* _Exercise prompt_:
Render the entries as a Markdown table with columns headed Row and Line, leaving out blank lines. Begin at the line that contains "Open the 通所介護" and stop after the line that contains "click(x=817, y=16)".

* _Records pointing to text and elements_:
--- --- ---

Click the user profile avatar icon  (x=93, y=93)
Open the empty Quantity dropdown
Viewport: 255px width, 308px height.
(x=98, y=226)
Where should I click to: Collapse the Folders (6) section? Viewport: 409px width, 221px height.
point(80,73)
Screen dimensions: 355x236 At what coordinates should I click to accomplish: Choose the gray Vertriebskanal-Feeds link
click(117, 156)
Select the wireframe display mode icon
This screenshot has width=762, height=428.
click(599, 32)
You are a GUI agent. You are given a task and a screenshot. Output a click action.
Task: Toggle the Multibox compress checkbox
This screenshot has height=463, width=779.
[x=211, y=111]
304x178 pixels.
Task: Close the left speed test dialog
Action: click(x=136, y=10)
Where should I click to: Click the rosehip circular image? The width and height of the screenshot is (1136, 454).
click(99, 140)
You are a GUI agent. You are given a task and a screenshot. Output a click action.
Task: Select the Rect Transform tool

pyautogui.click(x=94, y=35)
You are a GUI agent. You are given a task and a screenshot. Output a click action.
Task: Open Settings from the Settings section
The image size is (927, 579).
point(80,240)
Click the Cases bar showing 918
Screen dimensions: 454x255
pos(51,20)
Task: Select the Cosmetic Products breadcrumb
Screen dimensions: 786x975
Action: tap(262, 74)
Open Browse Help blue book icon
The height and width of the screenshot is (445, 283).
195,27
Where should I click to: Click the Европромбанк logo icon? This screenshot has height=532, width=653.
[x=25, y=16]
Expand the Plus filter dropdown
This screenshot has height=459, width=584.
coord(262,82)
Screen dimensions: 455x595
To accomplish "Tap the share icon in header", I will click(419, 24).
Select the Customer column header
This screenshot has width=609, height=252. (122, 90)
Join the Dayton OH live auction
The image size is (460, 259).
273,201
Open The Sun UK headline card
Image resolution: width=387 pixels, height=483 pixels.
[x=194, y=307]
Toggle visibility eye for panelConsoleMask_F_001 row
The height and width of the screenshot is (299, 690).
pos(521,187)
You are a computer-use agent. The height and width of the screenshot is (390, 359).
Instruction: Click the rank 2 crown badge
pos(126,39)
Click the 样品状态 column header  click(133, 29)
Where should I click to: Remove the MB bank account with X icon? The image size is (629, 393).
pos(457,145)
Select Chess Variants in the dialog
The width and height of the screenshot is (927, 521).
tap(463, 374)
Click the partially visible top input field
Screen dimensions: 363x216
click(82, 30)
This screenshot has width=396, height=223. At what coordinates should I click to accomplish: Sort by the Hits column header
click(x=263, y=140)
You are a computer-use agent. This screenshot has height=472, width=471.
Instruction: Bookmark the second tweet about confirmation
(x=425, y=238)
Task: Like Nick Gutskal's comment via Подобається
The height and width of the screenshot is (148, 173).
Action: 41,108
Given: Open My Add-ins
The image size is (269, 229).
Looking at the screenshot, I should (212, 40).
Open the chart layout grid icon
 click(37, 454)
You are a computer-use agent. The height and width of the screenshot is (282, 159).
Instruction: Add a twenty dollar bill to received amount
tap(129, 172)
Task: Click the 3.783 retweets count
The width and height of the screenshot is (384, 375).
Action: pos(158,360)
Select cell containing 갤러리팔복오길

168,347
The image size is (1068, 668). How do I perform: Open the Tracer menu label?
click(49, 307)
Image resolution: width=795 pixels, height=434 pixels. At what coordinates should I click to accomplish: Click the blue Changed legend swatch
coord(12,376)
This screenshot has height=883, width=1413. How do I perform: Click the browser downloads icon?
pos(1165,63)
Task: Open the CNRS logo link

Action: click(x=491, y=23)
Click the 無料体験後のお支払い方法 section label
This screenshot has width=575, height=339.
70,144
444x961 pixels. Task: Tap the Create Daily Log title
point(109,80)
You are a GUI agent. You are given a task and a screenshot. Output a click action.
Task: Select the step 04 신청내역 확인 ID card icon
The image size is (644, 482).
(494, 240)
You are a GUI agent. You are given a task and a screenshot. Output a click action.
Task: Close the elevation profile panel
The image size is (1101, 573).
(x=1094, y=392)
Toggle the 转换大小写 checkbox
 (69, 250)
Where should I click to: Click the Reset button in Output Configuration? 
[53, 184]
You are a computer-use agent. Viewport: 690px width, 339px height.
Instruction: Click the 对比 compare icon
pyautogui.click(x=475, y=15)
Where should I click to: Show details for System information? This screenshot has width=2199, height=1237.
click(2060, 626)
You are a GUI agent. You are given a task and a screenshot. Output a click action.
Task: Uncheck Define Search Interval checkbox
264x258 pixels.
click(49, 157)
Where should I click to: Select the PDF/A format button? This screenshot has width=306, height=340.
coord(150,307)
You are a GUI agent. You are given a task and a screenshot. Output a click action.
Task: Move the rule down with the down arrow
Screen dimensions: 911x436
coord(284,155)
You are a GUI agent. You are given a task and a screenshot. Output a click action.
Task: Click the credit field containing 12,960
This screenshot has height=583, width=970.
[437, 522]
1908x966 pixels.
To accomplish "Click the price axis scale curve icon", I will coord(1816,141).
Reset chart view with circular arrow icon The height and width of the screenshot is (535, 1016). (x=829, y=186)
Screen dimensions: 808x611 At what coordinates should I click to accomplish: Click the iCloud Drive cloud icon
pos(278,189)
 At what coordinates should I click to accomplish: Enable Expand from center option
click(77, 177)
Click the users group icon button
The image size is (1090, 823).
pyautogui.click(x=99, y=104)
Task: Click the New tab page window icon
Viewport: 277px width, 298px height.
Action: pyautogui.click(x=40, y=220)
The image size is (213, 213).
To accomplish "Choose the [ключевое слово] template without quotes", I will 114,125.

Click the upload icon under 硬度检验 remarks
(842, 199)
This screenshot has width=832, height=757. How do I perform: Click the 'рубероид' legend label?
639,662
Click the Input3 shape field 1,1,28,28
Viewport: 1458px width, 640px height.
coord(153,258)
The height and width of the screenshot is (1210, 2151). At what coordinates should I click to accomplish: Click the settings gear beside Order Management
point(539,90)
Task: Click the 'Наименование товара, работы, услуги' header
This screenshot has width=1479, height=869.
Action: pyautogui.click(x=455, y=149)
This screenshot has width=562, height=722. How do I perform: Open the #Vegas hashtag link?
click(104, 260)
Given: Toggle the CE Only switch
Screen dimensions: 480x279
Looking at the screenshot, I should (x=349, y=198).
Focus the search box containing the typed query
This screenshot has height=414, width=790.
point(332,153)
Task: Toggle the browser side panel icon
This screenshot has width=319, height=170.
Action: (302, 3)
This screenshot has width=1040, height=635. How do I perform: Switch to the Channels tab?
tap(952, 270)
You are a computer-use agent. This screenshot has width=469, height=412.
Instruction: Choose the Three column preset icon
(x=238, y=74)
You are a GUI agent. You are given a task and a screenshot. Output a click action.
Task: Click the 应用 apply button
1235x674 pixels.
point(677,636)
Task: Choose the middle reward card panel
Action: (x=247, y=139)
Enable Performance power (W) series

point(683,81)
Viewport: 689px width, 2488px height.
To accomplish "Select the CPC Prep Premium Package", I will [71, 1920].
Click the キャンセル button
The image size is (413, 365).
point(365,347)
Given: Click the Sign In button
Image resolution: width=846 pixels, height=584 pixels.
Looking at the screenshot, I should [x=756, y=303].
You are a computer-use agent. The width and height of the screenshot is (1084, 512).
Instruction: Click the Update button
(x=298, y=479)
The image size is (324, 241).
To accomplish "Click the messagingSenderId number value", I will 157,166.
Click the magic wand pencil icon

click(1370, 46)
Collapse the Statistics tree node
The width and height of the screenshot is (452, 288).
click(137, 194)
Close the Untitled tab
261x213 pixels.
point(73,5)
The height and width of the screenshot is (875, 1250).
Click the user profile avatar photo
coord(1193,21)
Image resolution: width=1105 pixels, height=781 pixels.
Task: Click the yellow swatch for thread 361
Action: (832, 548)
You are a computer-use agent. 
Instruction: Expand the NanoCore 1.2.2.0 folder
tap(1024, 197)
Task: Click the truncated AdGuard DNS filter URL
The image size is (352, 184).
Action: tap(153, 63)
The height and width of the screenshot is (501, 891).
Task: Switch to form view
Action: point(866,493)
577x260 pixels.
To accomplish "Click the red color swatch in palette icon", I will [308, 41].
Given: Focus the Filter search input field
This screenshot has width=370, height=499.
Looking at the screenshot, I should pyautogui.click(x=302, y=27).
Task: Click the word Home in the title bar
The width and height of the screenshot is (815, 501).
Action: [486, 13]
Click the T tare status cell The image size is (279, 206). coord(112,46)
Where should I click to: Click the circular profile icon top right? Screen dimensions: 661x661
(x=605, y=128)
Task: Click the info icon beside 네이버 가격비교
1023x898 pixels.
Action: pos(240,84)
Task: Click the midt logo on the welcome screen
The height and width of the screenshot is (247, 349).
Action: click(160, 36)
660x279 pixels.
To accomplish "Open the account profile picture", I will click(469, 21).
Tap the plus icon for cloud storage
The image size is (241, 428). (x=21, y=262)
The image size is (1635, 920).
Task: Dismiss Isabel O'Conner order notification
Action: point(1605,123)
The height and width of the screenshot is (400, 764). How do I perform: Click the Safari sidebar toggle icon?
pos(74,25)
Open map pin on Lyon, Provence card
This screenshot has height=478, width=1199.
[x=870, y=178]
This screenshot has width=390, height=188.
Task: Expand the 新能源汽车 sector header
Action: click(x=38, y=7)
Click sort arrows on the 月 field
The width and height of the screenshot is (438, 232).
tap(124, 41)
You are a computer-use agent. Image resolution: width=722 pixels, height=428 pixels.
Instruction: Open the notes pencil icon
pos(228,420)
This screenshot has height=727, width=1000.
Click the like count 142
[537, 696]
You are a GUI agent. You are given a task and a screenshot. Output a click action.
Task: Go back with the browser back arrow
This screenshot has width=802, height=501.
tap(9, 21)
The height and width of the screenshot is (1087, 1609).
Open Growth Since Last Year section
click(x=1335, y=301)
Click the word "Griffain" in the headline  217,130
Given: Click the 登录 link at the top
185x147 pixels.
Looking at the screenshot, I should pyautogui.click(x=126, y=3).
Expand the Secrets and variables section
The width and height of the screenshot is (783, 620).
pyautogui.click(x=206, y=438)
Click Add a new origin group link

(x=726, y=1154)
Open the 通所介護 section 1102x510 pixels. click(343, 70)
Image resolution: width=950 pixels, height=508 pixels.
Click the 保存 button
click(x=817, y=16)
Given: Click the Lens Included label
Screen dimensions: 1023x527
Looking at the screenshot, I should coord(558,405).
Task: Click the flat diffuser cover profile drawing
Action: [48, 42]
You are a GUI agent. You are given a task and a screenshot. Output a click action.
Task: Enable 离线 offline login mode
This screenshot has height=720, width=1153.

--- --- ---

* _Task answer_:
| Row | Line |
|---|---|
| 1 | Open the 通所介護 section 1102x510 pixels. click(343, 70) |
| 2 | Image resolution: width=950 pixels, height=508 pixels. |
| 3 | Click the 保存 button |
| 4 | click(x=817, y=16) |